In the recent Coca Cola advert a 30 something woman walks through a crowd of people on the street singing some life affirming Whitney Huston meets Tracey Chapman dirge handing out bottles of Coke to complete strangers, which she produces ready opened from her hand bag. And this is supposed to make us buy a sugary drink. Try doing that in real life. Try singing loudly in South London walking up to a complete stranger and offer them an opened bottle of drink from your handbag. And when you've tried it let me know what hospital you are in, I'll bring the grapes.

In India Coke's adverts are not so much inept as cruelly ironic. In one of them a group of women walk in the heat to a village well, they look disappointed when a stranger starts to pull up a bucket of water. Suddenly the stranger reveals himself to be a well known Bollywood star and the bucket turns out to be full of bottles of Coca Cola. Hurrah let the party begin. The irony here is that you can buy a bottle of coke in an Indian village that has no clean water.

Nowhere is this more true than in Plachimada in Kerala, which I visited on a trip with Action Aid. Here Coca Cola's subsidiary company the Hindustan Coca Cola Company opened a bottling plant in 2000 and promptly dug 6 bore wells. You might have thought that some bright spark would have questioned the opening of a highly water intensive industry in a drought area but both the national and state government eagerly bought into the notion that a Coca Cola factory equates to "development".

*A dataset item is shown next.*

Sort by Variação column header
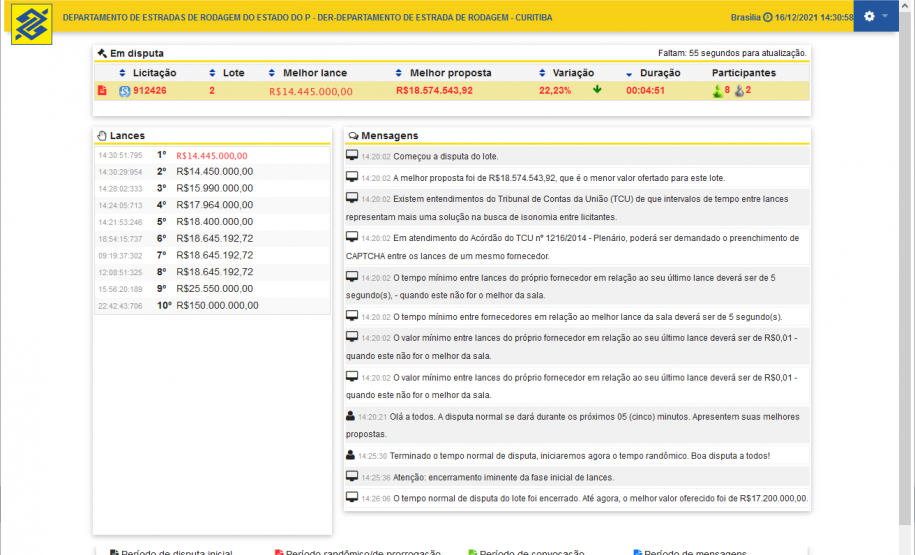This screenshot has height=555, width=915. 573,73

These little glitches crop up every now and then in "development". Back in the Marcos era in the Philippines, the US Ex/Im Bank (the US government export credit agency) backed the building of a nuclear power station in an earthquake region near a still active volcano. Thankfully it has never been given a license to operate.

With dull predictability the local inhabitants noticed their water diminishing. Wells went dry and what water there was became undrinkable, a study by the district medical officer concluded "This water is unfit for drinking." Faced with no local water people have to walk long distances to the nearest clean wells. In the excellent BBC Radio 4 report on the Coca Cola plant one woman was quoted as having to travel 7 kms to get water. Coke are reduced to bussing in tankers of clean water to the village. Strangely enough some people have not exhibited much gratitude to the company for their largesse.

Thousands have been affected. People I spoke to said they used to earn about a £1 a day as harvesters and they used to get about 20 days work a month. Now they are lucky if they get 5 days work a month, as the local crops have failed. They felt they had no option but to fight the company and set up a 24 hour a day vigil in a shelter opposite the plant. At the end of the month they will have been there for 647 days.

In 1950's style logic Coke's response has been to claim that the protests have been the work of Marxist agitators. Maybe their advertisers find some Ealing Comedy type Indian Peasants to appear in the next ad, standing in front of the bottling plant saying "It's an 'onour to be oppressed by a company such as Coca Cola and I don' mind a goin' thirsty either. Not like them there whingin' Marxists and their politically motivated thirst!"

Coke are mounting a legal fight to stay in Plachimada , despite the local council refusing to reissue them with a new license to operate. But the resistance to Coke is growing, in Tamil Nadu the neighbouring state to Kerala, Coke have built a plant in a joint deal with a local sugar mill company, thousands protested before the plant has even been opened and as yet it remains closed.

After the front page news that the level of pesticides in Pepsi and Coke in India is about 3 times the level of that permitted in the USA and Europe it is fairly safe to say that Coke have an image problem that the advertisers might not be able to solve.

A new report by Christian Aid "Behind the Mask The real face of corporate social responsibility" contains a case study of the Plachimada Coke plant.